- [TEXT EXCERPT]:

•••••

Published online by Cambridge University Press:  11 October 2022

Leslie M. Klevay Open the ORCID record for Leslie M. Klevay [Opens in a new window]
Leslie M. Klevay*
Affiliation:
Internal Medicine, University of North Dakota, School of Medicine and Health Sciences, Grand Forks, ND 58202-9037, USA
*
*Corresponding author: Leslie M. Klevay, fax 701 777-4490, email leslie.klevay@ndus.edu

Abstract

The classical deficiency diseases have nearly disappeared from the industrialised world and are thought to be found largely in sub-Saharan Africa and South Asia. More than 80 collected medical articles, mostly from Europe and North America, describe more than 9000 people with low concentrations of copper in organs or tissues or impaired metabolic pathways dependent on copper. More than a dozen articles reveal improved anatomy, chemistry or physiology in more than 1000 patients from supplements containing copper. These criteria are diagnostic of deficiency according to The Oxford Textbook of Medicine. Alzheimer's disease, ischaemic heart disease and osteoporosis receive major emphasis here. However, impaired vision, myelodysplastic syndrome and peripheral neuropathy are mentioned. Copper deficiency probably causes some common, contemporaneous diseases. Advice is provided about opportunities for research. Seemingly authoritative statements concerning the rarity of nutritional deficiency in developed countries are wrong.

•••••

- [RECORDS SUPPLIED]:

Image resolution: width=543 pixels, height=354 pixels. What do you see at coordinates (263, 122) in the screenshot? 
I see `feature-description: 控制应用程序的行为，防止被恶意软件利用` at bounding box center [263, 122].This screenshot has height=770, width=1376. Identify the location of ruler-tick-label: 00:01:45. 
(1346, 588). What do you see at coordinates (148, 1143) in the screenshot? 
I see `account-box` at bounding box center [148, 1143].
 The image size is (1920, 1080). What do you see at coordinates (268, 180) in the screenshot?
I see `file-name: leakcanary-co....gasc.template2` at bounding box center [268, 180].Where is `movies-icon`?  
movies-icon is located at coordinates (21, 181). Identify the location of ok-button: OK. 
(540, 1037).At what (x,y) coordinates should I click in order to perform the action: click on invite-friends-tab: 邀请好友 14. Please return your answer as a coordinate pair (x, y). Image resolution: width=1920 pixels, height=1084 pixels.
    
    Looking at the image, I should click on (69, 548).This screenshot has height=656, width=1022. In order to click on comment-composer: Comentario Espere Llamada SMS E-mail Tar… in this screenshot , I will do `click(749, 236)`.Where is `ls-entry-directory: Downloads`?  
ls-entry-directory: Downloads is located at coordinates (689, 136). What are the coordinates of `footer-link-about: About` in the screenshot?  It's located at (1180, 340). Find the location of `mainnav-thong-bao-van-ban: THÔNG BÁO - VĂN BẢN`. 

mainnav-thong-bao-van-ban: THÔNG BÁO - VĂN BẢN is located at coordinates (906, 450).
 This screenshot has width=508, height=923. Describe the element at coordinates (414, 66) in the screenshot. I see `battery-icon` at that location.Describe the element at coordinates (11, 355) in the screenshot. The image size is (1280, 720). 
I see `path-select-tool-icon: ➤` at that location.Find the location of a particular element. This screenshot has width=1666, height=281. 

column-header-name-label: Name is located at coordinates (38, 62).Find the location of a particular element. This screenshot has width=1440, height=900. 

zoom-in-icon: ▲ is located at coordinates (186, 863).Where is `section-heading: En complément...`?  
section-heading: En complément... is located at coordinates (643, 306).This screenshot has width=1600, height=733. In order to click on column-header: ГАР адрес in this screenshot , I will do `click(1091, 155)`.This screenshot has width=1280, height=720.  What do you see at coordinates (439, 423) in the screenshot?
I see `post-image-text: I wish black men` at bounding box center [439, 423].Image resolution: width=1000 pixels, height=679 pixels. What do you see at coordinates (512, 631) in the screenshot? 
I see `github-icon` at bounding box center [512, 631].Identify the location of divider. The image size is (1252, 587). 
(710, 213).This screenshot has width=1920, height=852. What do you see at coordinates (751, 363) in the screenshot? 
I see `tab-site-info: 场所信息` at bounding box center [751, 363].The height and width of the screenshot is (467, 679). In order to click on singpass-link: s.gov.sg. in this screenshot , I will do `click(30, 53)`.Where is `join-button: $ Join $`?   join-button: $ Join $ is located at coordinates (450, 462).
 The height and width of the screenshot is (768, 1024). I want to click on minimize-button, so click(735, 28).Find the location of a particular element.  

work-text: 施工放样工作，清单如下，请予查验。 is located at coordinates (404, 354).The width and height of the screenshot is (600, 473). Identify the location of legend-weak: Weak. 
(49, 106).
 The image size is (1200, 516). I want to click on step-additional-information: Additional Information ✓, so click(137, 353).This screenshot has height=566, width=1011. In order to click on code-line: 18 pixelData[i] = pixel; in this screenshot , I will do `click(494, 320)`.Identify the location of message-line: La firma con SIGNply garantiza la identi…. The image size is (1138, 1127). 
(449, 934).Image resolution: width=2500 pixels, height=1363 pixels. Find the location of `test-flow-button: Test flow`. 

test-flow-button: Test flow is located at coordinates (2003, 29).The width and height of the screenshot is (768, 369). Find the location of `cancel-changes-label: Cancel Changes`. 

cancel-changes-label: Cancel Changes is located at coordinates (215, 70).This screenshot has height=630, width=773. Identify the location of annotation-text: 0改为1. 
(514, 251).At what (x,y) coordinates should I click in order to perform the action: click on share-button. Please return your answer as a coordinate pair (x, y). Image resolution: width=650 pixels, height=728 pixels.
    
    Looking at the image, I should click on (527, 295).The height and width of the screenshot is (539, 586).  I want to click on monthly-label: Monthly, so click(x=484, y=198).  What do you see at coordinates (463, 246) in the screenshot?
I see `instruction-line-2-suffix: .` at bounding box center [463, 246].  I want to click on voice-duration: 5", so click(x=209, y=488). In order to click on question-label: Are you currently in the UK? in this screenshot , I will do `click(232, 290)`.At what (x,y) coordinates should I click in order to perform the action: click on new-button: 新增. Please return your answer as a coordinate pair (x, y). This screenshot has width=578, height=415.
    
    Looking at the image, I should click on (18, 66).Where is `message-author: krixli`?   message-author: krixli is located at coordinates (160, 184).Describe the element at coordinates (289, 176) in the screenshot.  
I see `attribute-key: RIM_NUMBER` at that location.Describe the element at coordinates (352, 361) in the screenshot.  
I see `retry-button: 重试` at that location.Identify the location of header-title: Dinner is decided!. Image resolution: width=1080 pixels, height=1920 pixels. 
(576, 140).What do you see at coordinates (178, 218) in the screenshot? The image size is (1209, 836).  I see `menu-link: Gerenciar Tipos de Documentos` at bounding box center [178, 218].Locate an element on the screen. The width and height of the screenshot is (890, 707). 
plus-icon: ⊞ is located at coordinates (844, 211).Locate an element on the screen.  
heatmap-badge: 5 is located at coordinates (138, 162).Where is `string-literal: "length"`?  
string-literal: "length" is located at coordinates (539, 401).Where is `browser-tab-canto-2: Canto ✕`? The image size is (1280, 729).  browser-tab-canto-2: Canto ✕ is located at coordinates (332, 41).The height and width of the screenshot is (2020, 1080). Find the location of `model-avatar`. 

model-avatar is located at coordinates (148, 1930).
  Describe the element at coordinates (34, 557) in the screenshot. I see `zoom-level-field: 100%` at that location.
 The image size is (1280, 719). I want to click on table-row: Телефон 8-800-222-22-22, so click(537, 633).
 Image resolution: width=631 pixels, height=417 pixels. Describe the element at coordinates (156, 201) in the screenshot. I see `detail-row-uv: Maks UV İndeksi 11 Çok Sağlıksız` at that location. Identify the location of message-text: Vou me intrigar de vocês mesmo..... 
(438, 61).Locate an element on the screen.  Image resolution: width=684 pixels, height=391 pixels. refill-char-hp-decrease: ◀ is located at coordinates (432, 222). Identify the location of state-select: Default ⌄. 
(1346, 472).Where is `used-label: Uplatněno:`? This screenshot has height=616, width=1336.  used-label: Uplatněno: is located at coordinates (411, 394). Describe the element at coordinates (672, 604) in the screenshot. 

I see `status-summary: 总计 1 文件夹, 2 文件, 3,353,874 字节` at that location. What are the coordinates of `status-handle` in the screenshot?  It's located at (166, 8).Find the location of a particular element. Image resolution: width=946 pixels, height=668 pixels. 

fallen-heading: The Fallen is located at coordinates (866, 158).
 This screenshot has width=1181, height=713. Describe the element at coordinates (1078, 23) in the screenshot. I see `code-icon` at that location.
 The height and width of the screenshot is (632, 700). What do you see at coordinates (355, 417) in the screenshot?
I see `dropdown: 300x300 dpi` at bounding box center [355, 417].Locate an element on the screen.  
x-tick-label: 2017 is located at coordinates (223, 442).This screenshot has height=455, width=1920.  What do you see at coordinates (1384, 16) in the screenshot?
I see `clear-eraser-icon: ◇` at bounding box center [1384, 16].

•••••

- [AIM OF THE TASK]:
Copy out the full text on copper deficiency, unchanged, from its first line to its last.

- [RESPONSE BELOW]:
Published online by Cambridge University Press:  11 October 2022

Leslie M. Klevay Open the ORCID record for Leslie M. Klevay [Opens in a new window]
Leslie M. Klevay*
Affiliation:
Internal Medicine, University of North Dakota, School of Medicine and Health Sciences, Grand Forks, ND 58202-9037, USA
*
*Corresponding author: Leslie M. Klevay, fax 701 777-4490, email leslie.klevay@ndus.edu

Abstract

The classical deficiency diseases have nearly disappeared from the industrialised world and are thought to be found largely in sub-Saharan Africa and South Asia. More than 80 collected medical articles, mostly from Europe and North America, describe more than 9000 people with low concentrations of copper in organs or tissues or impaired metabolic pathways dependent on copper. More than a dozen articles reveal improved anatomy, chemistry or physiology in more than 1000 patients from supplements containing copper. These criteria are diagnostic of deficiency according to The Oxford Textbook of Medicine. Alzheimer's disease, ischaemic heart disease and osteoporosis receive major emphasis here. However, impaired vision, myelodysplastic syndrome and peripheral neuropathy are mentioned. Copper deficiency probably causes some common, contemporaneous diseases. Advice is provided about opportunities for research. Seemingly authoritative statements concerning the rarity of nutritional deficiency in developed countries are wrong.